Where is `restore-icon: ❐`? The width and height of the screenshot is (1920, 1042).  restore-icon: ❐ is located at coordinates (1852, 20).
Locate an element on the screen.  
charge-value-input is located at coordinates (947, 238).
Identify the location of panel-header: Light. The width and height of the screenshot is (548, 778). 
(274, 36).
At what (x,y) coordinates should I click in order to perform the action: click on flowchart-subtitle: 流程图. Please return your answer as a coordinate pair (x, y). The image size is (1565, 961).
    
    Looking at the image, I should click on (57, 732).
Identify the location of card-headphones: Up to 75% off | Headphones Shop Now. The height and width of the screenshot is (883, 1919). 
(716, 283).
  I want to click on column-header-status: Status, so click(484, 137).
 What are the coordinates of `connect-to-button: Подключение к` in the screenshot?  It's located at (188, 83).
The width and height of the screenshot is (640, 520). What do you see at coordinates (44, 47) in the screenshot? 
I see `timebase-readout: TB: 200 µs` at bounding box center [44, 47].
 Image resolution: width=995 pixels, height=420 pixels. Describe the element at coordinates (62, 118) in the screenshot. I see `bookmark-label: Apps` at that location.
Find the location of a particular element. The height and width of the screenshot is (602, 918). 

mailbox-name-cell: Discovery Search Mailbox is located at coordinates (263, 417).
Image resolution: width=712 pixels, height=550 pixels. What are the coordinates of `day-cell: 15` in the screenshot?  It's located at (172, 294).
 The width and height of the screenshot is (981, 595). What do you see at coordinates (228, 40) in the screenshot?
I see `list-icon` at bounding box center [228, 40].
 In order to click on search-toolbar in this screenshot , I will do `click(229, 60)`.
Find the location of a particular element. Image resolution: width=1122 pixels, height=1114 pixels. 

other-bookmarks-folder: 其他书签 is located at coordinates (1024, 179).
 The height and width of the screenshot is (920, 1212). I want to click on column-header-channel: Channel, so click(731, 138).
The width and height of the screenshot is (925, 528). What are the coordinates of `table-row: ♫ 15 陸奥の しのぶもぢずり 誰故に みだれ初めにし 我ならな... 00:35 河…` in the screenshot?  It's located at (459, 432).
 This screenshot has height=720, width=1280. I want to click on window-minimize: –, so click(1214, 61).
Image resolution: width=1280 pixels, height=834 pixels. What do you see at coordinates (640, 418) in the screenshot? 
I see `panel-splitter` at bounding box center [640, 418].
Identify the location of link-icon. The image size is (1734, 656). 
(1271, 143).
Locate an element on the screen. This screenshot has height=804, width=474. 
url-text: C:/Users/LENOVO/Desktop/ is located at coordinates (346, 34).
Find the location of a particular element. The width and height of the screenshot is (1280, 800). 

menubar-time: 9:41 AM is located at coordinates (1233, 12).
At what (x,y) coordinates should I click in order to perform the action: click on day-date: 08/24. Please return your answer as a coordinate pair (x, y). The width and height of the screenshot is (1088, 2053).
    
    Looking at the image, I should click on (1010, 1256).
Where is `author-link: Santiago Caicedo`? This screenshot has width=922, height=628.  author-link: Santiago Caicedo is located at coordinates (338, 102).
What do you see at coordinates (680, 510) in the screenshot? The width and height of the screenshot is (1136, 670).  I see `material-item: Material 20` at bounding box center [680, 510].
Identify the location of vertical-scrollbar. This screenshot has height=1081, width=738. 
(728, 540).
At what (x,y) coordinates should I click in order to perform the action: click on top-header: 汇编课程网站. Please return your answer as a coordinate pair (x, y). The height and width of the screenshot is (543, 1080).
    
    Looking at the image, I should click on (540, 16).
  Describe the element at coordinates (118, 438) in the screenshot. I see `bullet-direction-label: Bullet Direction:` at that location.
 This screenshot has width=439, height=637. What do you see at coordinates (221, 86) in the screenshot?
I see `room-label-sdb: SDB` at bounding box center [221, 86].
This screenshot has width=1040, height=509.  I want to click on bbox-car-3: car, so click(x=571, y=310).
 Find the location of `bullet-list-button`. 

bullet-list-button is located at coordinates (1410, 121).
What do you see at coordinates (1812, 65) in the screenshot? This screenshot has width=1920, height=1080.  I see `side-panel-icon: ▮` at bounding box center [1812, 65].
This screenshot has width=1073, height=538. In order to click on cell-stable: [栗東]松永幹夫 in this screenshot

(What you are asked to do)
Copy the material above line for line, with no changes.

(Result below)
Where is `restore-icon: ❐`? The width and height of the screenshot is (1920, 1042).  restore-icon: ❐ is located at coordinates (1852, 20).
Locate an element on the screen.  
charge-value-input is located at coordinates (947, 238).
Identify the location of panel-header: Light. The width and height of the screenshot is (548, 778). 
(274, 36).
At what (x,y) coordinates should I click in order to perform the action: click on flowchart-subtitle: 流程图. Please return your answer as a coordinate pair (x, y). The image size is (1565, 961).
    
    Looking at the image, I should click on (57, 732).
Identify the location of card-headphones: Up to 75% off | Headphones Shop Now. The height and width of the screenshot is (883, 1919). 
(716, 283).
  I want to click on column-header-status: Status, so click(484, 137).
 What are the coordinates of `connect-to-button: Подключение к` in the screenshot?  It's located at (188, 83).
The width and height of the screenshot is (640, 520). What do you see at coordinates (44, 47) in the screenshot? 
I see `timebase-readout: TB: 200 µs` at bounding box center [44, 47].
 Image resolution: width=995 pixels, height=420 pixels. Describe the element at coordinates (62, 118) in the screenshot. I see `bookmark-label: Apps` at that location.
Find the location of a particular element. The height and width of the screenshot is (602, 918). 

mailbox-name-cell: Discovery Search Mailbox is located at coordinates (263, 417).
Image resolution: width=712 pixels, height=550 pixels. What are the coordinates of `day-cell: 15` in the screenshot?  It's located at (172, 294).
 The width and height of the screenshot is (981, 595). What do you see at coordinates (228, 40) in the screenshot?
I see `list-icon` at bounding box center [228, 40].
 In order to click on search-toolbar in this screenshot , I will do `click(229, 60)`.
Find the location of a particular element. Image resolution: width=1122 pixels, height=1114 pixels. 

other-bookmarks-folder: 其他书签 is located at coordinates (1024, 179).
 The height and width of the screenshot is (920, 1212). I want to click on column-header-channel: Channel, so click(731, 138).
The width and height of the screenshot is (925, 528). What are the coordinates of `table-row: ♫ 15 陸奥の しのぶもぢずり 誰故に みだれ初めにし 我ならな... 00:35 河…` in the screenshot?  It's located at (459, 432).
 This screenshot has height=720, width=1280. I want to click on window-minimize: –, so click(1214, 61).
Image resolution: width=1280 pixels, height=834 pixels. What do you see at coordinates (640, 418) in the screenshot? 
I see `panel-splitter` at bounding box center [640, 418].
Identify the location of link-icon. The image size is (1734, 656). 
(1271, 143).
Locate an element on the screen. This screenshot has height=804, width=474. 
url-text: C:/Users/LENOVO/Desktop/ is located at coordinates (346, 34).
Find the location of a particular element. The width and height of the screenshot is (1280, 800). 

menubar-time: 9:41 AM is located at coordinates (1233, 12).
At what (x,y) coordinates should I click in order to perform the action: click on day-date: 08/24. Please return your answer as a coordinate pair (x, y). The width and height of the screenshot is (1088, 2053).
    
    Looking at the image, I should click on (1010, 1256).
Where is `author-link: Santiago Caicedo`? This screenshot has width=922, height=628.  author-link: Santiago Caicedo is located at coordinates (338, 102).
What do you see at coordinates (680, 510) in the screenshot? The width and height of the screenshot is (1136, 670).  I see `material-item: Material 20` at bounding box center [680, 510].
Identify the location of vertical-scrollbar. This screenshot has height=1081, width=738. 
(728, 540).
At what (x,y) coordinates should I click in order to perform the action: click on top-header: 汇编课程网站. Please return your answer as a coordinate pair (x, y). The height and width of the screenshot is (543, 1080).
    
    Looking at the image, I should click on (540, 16).
  Describe the element at coordinates (118, 438) in the screenshot. I see `bullet-direction-label: Bullet Direction:` at that location.
 This screenshot has width=439, height=637. What do you see at coordinates (221, 86) in the screenshot?
I see `room-label-sdb: SDB` at bounding box center [221, 86].
This screenshot has width=1040, height=509.  I want to click on bbox-car-3: car, so click(x=571, y=310).
 Find the location of `bullet-list-button`. 

bullet-list-button is located at coordinates (1410, 121).
What do you see at coordinates (1812, 65) in the screenshot? This screenshot has width=1920, height=1080.  I see `side-panel-icon: ▮` at bounding box center [1812, 65].
This screenshot has width=1073, height=538. In order to click on cell-stable: [栗東]松永幹夫 in this screenshot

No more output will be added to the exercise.